### [EXTRACTED ENTRIES]
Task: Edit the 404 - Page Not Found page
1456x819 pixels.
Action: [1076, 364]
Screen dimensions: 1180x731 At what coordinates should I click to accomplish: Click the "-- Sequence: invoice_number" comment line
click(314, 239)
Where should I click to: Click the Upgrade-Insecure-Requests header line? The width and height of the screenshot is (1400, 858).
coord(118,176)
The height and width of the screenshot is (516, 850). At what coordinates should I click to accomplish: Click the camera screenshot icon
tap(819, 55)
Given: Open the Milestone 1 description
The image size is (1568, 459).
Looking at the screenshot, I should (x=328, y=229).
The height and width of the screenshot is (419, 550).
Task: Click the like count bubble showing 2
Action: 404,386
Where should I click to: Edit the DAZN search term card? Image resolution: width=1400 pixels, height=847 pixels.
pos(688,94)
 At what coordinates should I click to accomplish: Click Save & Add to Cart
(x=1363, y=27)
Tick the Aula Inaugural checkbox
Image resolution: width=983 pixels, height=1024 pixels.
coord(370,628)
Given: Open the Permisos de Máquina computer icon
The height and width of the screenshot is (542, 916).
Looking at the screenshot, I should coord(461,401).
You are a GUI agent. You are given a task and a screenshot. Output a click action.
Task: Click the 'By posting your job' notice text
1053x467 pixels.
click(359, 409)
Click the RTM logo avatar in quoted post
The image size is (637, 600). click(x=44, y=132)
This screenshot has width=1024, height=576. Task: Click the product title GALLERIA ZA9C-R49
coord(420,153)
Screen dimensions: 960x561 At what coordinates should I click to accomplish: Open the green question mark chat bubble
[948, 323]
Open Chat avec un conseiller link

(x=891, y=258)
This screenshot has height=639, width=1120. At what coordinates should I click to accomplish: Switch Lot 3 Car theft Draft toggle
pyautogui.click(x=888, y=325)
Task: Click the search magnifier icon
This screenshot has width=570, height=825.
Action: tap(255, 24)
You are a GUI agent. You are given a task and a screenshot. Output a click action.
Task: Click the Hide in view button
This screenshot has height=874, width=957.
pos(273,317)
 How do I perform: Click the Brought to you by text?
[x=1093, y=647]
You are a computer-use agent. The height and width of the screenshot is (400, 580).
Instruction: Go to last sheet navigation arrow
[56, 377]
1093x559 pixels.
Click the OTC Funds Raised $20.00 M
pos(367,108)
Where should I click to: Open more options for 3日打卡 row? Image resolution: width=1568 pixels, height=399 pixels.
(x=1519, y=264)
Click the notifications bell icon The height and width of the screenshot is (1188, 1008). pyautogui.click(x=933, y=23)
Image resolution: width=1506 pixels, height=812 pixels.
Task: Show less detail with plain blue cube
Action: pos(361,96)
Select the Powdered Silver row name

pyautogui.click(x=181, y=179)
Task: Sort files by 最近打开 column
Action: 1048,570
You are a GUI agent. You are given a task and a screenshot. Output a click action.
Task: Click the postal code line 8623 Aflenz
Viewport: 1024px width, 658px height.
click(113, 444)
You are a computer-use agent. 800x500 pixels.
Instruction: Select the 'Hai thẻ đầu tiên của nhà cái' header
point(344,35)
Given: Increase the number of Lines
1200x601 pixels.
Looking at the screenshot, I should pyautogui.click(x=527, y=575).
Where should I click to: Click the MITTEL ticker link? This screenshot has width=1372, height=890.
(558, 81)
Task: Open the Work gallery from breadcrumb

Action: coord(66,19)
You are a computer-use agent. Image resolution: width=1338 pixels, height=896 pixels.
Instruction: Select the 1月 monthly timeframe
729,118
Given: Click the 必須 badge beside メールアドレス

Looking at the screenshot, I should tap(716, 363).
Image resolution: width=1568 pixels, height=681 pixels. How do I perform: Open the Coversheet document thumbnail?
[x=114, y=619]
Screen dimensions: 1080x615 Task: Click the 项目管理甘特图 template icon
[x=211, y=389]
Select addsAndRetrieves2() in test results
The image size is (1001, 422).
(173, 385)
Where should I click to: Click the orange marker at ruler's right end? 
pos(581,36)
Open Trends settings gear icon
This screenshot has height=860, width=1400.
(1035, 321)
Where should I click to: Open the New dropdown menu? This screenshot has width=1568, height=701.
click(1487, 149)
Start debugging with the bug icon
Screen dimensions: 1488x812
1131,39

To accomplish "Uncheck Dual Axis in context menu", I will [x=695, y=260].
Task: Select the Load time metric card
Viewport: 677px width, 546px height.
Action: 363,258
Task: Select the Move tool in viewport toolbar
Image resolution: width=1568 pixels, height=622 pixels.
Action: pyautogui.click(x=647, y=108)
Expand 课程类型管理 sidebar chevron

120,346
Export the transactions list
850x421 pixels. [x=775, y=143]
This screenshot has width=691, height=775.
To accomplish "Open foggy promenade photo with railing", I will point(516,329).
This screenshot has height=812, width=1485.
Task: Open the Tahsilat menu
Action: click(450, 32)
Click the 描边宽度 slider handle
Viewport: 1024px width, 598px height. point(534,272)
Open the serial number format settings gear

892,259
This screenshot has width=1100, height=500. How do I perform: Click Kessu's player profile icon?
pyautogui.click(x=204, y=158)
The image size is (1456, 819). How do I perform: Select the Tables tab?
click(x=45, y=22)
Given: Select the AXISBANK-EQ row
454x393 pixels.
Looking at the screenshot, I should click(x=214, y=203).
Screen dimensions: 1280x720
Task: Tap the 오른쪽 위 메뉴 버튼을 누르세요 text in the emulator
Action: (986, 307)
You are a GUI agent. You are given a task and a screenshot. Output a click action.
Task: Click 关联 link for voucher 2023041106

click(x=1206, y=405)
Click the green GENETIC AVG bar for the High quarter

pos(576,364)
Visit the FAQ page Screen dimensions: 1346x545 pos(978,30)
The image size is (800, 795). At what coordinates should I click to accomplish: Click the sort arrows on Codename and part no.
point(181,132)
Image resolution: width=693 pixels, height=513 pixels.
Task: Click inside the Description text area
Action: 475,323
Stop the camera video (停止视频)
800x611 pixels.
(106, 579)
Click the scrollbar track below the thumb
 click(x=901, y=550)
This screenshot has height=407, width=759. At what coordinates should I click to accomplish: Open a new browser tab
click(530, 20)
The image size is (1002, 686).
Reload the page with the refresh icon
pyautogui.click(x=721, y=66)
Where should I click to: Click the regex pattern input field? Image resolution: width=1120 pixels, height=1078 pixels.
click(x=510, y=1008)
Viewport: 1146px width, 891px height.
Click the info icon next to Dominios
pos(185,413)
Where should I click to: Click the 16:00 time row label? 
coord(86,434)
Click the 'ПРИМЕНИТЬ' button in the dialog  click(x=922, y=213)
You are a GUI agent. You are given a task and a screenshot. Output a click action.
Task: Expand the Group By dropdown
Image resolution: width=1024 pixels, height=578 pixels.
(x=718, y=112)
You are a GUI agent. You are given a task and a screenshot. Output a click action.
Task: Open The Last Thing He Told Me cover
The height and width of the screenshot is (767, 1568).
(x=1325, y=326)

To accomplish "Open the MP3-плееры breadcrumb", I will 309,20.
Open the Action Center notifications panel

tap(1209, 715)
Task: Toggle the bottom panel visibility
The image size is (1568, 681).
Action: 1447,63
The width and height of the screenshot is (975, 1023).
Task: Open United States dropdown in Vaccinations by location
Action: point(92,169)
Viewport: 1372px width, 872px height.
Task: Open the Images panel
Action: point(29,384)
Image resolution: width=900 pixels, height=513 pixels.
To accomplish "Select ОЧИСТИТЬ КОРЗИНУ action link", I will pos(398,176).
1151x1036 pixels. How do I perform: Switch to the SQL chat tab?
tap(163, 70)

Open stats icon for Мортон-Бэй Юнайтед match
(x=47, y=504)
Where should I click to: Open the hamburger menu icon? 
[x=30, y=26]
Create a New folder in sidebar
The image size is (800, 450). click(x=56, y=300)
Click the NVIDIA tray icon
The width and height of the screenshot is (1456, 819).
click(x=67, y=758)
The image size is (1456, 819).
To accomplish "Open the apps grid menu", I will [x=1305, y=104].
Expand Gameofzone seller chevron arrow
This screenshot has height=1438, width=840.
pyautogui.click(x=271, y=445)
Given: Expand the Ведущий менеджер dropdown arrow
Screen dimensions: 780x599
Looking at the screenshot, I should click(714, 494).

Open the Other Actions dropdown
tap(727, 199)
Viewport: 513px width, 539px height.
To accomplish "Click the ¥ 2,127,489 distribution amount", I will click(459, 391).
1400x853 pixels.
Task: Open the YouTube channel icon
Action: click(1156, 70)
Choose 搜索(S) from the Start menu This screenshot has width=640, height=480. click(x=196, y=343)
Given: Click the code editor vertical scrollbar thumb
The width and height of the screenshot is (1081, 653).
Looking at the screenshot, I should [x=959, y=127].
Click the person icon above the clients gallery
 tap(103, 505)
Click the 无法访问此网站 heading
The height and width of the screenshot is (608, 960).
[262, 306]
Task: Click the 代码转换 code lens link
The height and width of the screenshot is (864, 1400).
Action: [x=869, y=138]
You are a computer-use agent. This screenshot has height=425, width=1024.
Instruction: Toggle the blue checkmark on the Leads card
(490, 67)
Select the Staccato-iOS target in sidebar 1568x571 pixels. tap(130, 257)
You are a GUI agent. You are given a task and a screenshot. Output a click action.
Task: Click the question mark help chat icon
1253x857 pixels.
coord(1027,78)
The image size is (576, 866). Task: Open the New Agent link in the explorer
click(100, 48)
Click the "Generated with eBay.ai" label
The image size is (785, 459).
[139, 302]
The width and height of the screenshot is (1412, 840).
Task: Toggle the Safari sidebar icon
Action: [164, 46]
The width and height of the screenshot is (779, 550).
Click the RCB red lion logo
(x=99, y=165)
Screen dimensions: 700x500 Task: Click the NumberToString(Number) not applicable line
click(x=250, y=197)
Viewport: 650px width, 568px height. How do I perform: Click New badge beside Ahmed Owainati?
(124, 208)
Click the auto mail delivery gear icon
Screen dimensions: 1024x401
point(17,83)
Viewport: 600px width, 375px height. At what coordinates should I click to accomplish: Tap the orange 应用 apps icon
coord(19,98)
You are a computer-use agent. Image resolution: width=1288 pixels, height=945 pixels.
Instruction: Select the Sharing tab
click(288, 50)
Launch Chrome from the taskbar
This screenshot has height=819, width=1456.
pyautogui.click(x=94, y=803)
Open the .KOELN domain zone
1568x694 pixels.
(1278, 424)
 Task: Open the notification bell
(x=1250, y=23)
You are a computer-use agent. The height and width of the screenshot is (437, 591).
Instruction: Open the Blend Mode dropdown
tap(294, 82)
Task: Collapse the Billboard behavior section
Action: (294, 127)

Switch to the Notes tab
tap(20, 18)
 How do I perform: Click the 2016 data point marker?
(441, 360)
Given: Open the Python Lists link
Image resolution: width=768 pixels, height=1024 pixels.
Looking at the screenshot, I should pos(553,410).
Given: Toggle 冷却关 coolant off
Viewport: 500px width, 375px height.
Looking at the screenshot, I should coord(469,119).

### [INSTRUCTIONS TO FOLLOW]
Copy down the lines above without change, starting at the line that contains "Where should I click to: Click the Upgrade-Insecure-Requests" and ending at the line that contains "pos(367,108)", with both of those lines included.

### [CORRECT RESPONSE]
Where should I click to: Click the Upgrade-Insecure-Requests header line? The width and height of the screenshot is (1400, 858).
coord(118,176)
The height and width of the screenshot is (516, 850). At what coordinates should I click to accomplish: Click the camera screenshot icon
tap(819, 55)
Given: Open the Milestone 1 description
The image size is (1568, 459).
Looking at the screenshot, I should (x=328, y=229).
The height and width of the screenshot is (419, 550).
Task: Click the like count bubble showing 2
Action: 404,386
Where should I click to: Edit the DAZN search term card? Image resolution: width=1400 pixels, height=847 pixels.
pos(688,94)
 At what coordinates should I click to accomplish: Click Save & Add to Cart
(x=1363, y=27)
Tick the Aula Inaugural checkbox
Image resolution: width=983 pixels, height=1024 pixels.
coord(370,628)
Given: Open the Permisos de Máquina computer icon
The height and width of the screenshot is (542, 916).
Looking at the screenshot, I should coord(461,401).
You are a GUI agent. You are given a task and a screenshot. Output a click action.
Task: Click the 'By posting your job' notice text
1053x467 pixels.
click(359, 409)
Click the RTM logo avatar in quoted post
The image size is (637, 600). click(x=44, y=132)
This screenshot has width=1024, height=576. Task: Click the product title GALLERIA ZA9C-R49
coord(420,153)
Screen dimensions: 960x561 At what coordinates should I click to accomplish: Open the green question mark chat bubble
[948, 323]
Open Chat avec un conseiller link

(x=891, y=258)
This screenshot has height=639, width=1120. At what coordinates should I click to accomplish: Switch Lot 3 Car theft Draft toggle
pyautogui.click(x=888, y=325)
Task: Click the search magnifier icon
This screenshot has width=570, height=825.
Action: tap(255, 24)
You are a GUI agent. You are given a task and a screenshot. Output a click action.
Task: Click the Hide in view button
This screenshot has height=874, width=957.
pos(273,317)
 How do I perform: Click the Brought to you by text?
[x=1093, y=647]
You are a computer-use agent. The height and width of the screenshot is (400, 580).
Instruction: Go to last sheet navigation arrow
[56, 377]
1093x559 pixels.
Click the OTC Funds Raised $20.00 M
pos(367,108)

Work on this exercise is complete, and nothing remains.